Усиленные занятия танцами еще более развили в мальчике ловкость, подвижность и стремительность. Однако «танцовальная горячка» (как впоследствии называл это время сам Николай Эрнестович, рассказывая о своем детстве товарищам по заключению в Лукьяновской тюрьме) продолжалась недолго: детство быстро, хотя и незаметно, переходило в раннюю юность. Коля начал увлекаться чтением. Любовь к книге, к протяжной русской песне, любовь к живому, безыскусственному рассказу переплелась в душе мальчика-подростка с тягой к волжской природе, летним закатам и свежим, росистым зорям. Учился же Коля посредственно: он ненавидел мертвящую зубрежку классической гимназии. Баумана привлекали естественные науки. Любознательный мальчик, так хорошо узнавший еще в раннем детстве поэзию природы, красоту густых лесов и поемных волжских лугов, стремился расширить свои знания по природоведению, естествознанию. Но именно эти науки, во избежание «заразы дарвинизма», и были в крайнем загоне: гимназические учебные планы отводили естественно-историческому циклу времени в четыре раза меньше, чем занятиям по изучению древних языков: латинского, греческого и церковно-славянского. Курс математики был явно ущемлен по сравнению с бесконечными «extemporalia» (переводы с русского на древние языки, производившиеся без подготовки) и заучиванием наизусть больших отрывков из описаний походов Юлия Цезаря. Даже физика преподавалась по достаточно ограниченной программе, а целый ряд опытов (например, по электричеству) вообще рекомендовалось не проделывать на глазах учащихся, ограничившись словесным упоминанием о них на уроке, «ибо опыты эти не содействуют укреплению принятых основ богословия, а наоборот, оные могут повергать молодые умы в сомнение».
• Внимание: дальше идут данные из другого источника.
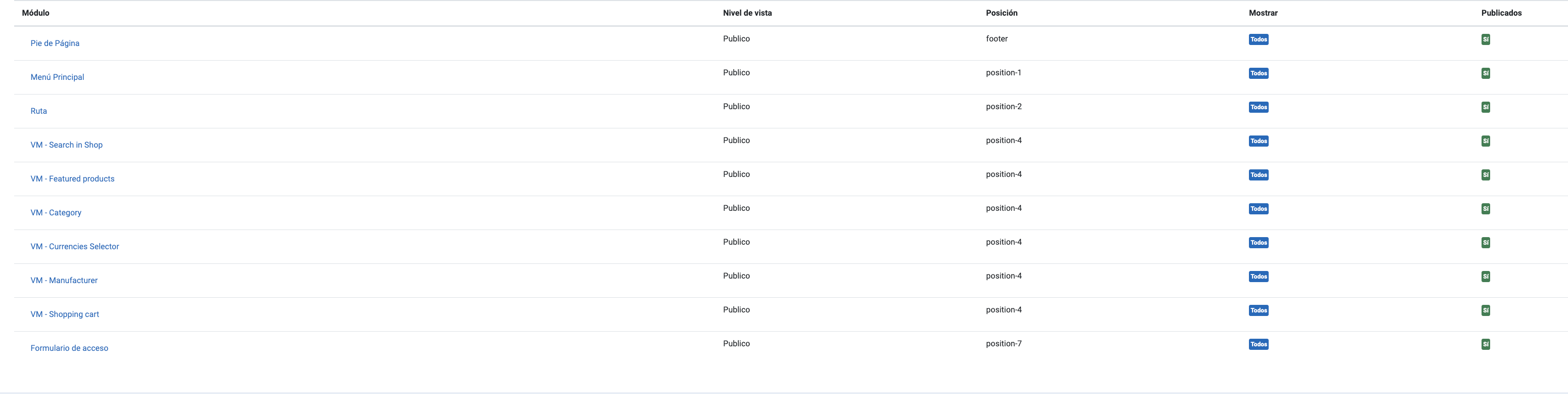Click the Sí badge for Formulario de acceso
The width and height of the screenshot is (1568, 409).
1485,344
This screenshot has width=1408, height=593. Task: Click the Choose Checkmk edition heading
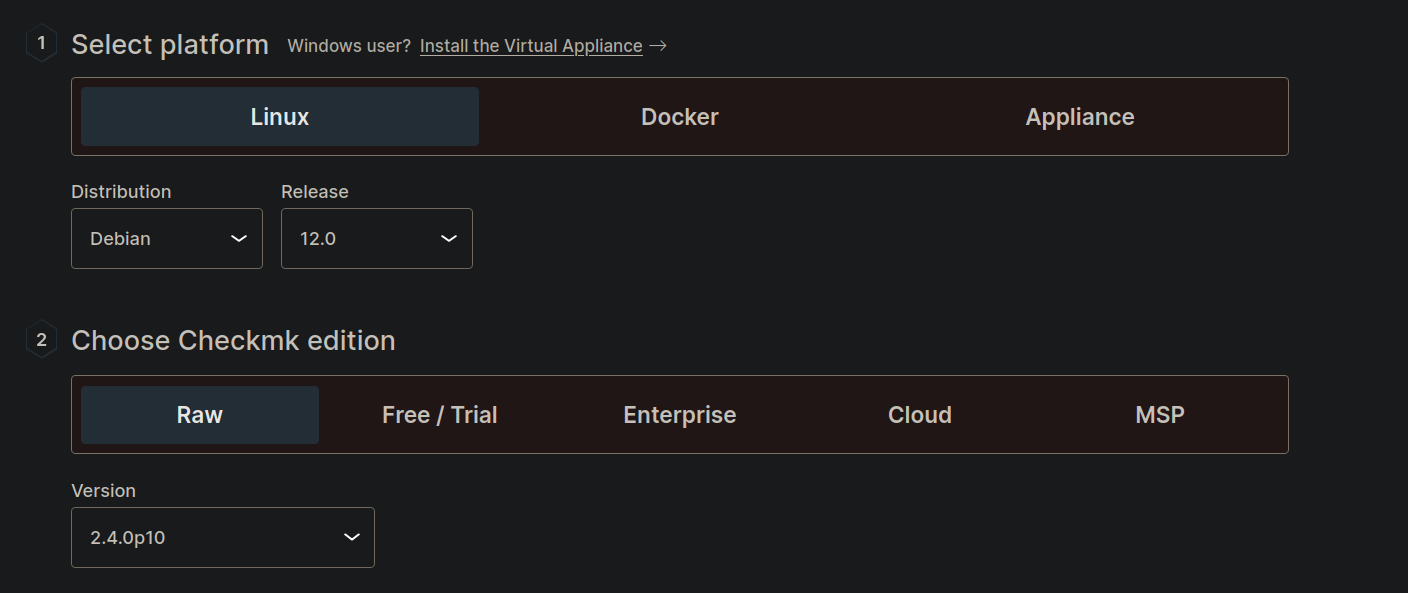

Подобного рода циркуляры попечителей учебных округов не были в те времена редкостью.
Соратник Баумана по революционной работе в подпольных рабочих кружках П. Н. Лепешинcкий дает меткую характеристику гимназическому обучению в те времена:
«Что такое была гимназия восьмидесятых годов — всякий знает, если не по собственному опыту, то хотя бы понаслышке… Мракобесие классных наставников и их свирепая расправа с любителями чтения, не удовлетворявшимися гимназической библиотекой и получавшими книги из городской публичной библиотеки; внезапное посещение теми же воспитателями квартир учеников, причем горе тому несчастному, у которого на столе или в шкафу оказалась бы во время таких посещений запретная литература, вроде, например, Щедрина или Белинского, не говоря уже о Добролюбове, Писареве или Чернышевском; бесконечные формы издевательства над личностью ученика и т. д. и т. д. — обо всем этом много уже писалось и много может порассказать любой из современников, сам испытавший в свое время прелести гимназической муштры в период наиболее свирепой общественной реакции в России»{
Другой современник Баумана — С. И. Мицкевич — дает яркую картину «классической муштры» — экзамен по латинскому языку:
«На первом экзамене — в письменной работе, переводе с русского на латинский (extemporalia) — я сделал одну ошибку: вместо сослагательного наклонения употребил изъявительное; это с моей стороны была простая описка: одно наклонение от другого отличалось только одной буквой. И вот за опущение этой одной буквы я получил двойку, что почти определяло провал всех моих трудов за два с половиной года»{С. И. Мицкевич Революционная Москва (1888–1905) М., 1940, стр 51.}.
«Классицизм», то-есть безудержное увлечение древними языками, усиленно насаждался и процветал в Казанской гимназии. Николай Эрнестович впоследствии вспоминал, что уроки греческого и латинского языков буквально умерщвляли всякую попытку ученика к самостоятельной работе, к живой мысли.